As an introvert, I know how hard it can be just to ask someone out, let alone have to figure out what you’re going to do– and say– on a date.
Introverts have a lot of wonderful strengths, many of which people are just now coming to appreciate, but interacting with people is definitely not one of them.
Being a bit socially awkward comes with introversion, but a date should be fun. With a little work and some dating tips, you’ll be able to have a great time– and you might just hit it off.
Your task is not to seek for love, but merely to seek and find all the barriers within yourself that you have built against it.
Here are seven dating tips to take the stress and awkwardness out of that first (or next) date:
1. Be yourself– stick with what works
This is a mistake I’ve made several times before, whether for a date or some other big event.
When something special is coming up, we want to make a big impression. However, our first inclination is often to buy new things or act in a different way, thinking that who we are now isn’t good enough.
It is good to want to clean yourself up a bit, but be careful not to swing too far the other way and end up presenting yourself as someone you’re not on your date.
Also, don’t forget– you don’t have to hide the fact that you’re an introvert. Whether they’re an introvert or not, opening up about yourself at the right time can be very endearing and shows the other person you’re willing to honest.

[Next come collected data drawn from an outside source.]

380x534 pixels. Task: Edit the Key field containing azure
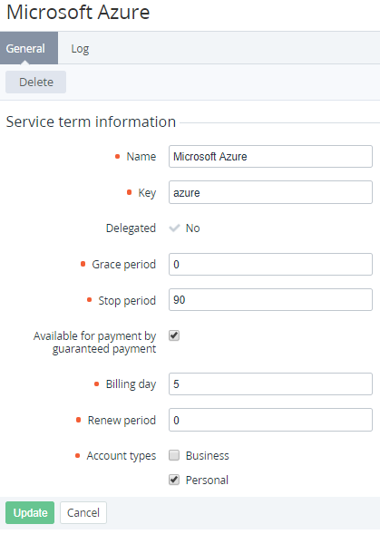point(270,192)
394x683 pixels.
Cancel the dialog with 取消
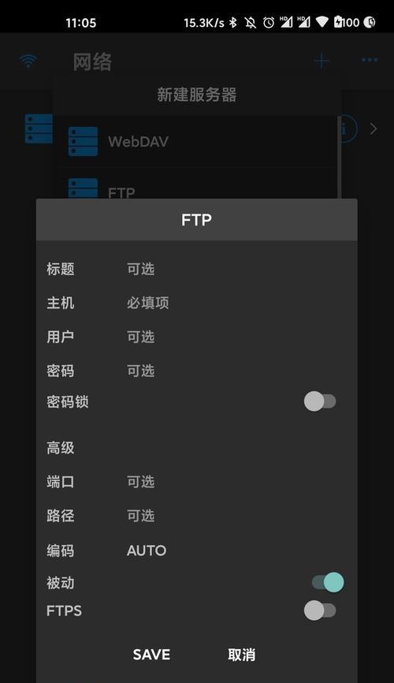[242, 655]
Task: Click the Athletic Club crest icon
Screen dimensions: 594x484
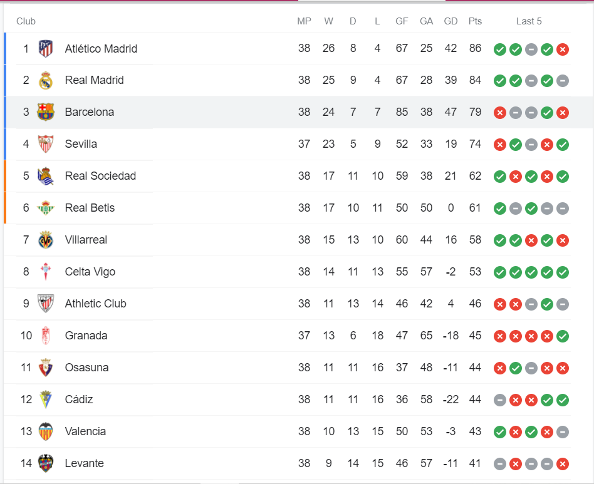Action: coord(46,304)
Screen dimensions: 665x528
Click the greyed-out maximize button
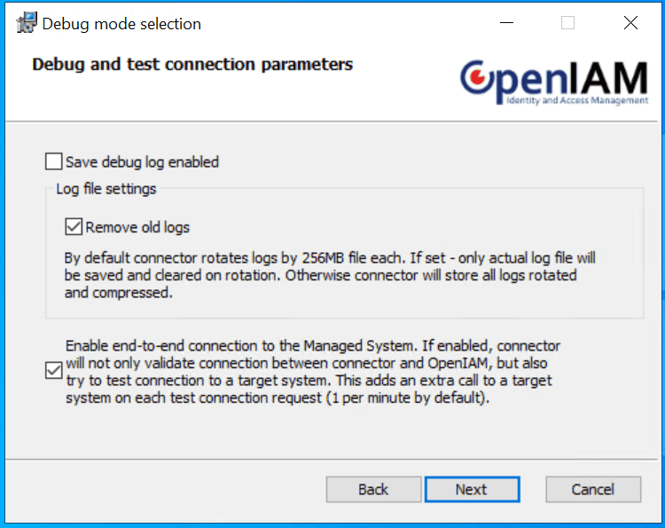(567, 24)
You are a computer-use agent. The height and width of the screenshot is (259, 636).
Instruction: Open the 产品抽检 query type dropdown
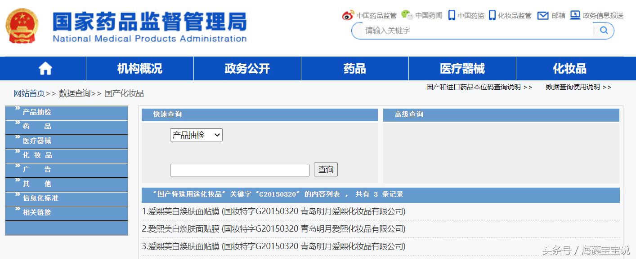point(196,135)
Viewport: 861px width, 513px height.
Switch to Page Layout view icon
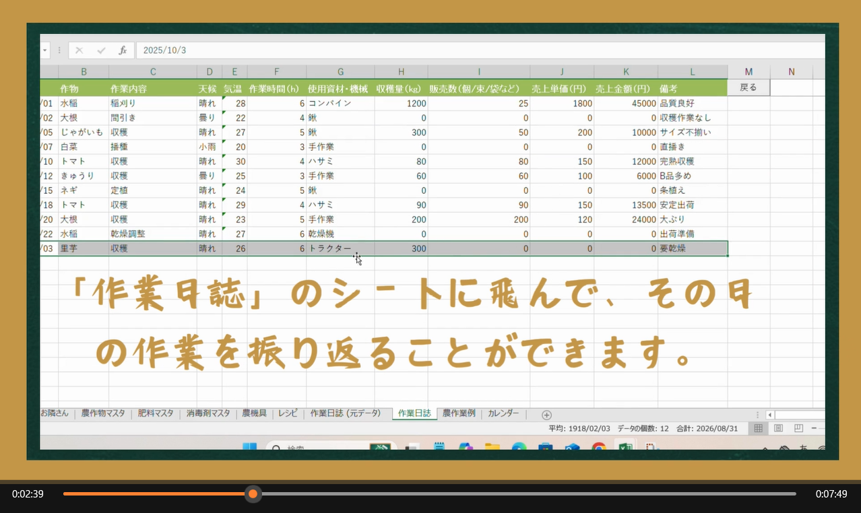click(778, 428)
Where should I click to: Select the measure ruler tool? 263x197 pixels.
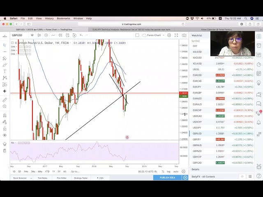pos(5,100)
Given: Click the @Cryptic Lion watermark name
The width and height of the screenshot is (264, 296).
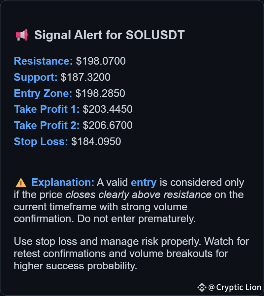Looking at the screenshot, I should click(x=235, y=287).
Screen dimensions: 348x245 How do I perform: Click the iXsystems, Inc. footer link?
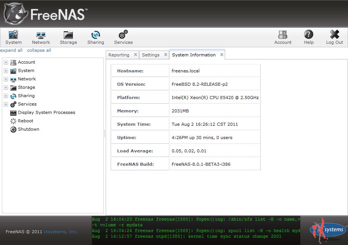point(60,232)
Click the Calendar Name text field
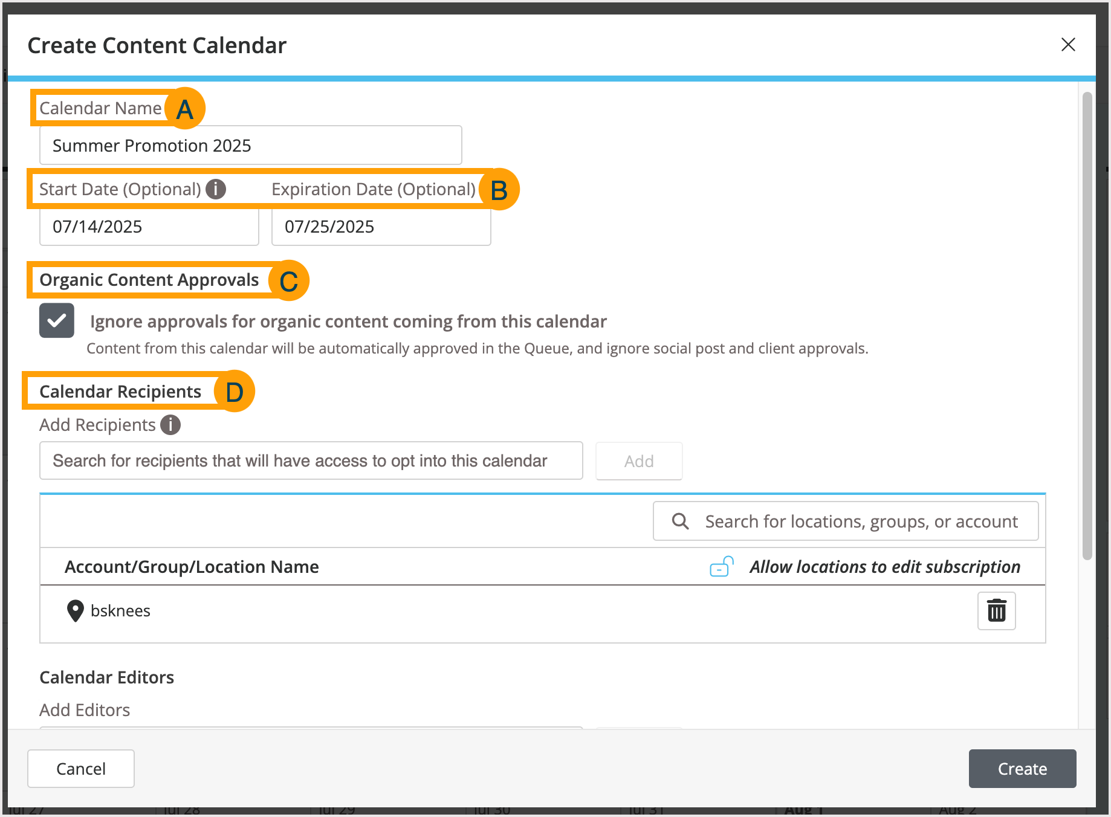The height and width of the screenshot is (817, 1111). [x=250, y=146]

2. Pick something short and fun
Every introvert is different, however, one of the most common traits of introverts is exhaustion from long-term exposure to groups of people.
It’s not that we can’t hang out in groups, it’s just that we really start to lose our energy after a while of being around large groups of people. For that reason, you should pick somewhere– and something– that is short and punchy like dinner and laser tag or a comedy show.
Ultimately, you want the right combination of time to talk and get to know each other and time to just have fun with one another with little talking (in that order). That will not only allow you to keep your energy up, but it will also help you let loose during the second half of the date without having to worry about anything.
3. Choose something you’re familiar with
On the topic of picking the right kind of place (or places) to go on your date, aside from picking something short and fun, it’s also important to go with what you’re already familiar with.
Like the first point, we have a tendency to think we need to do something grandiose to impress our date.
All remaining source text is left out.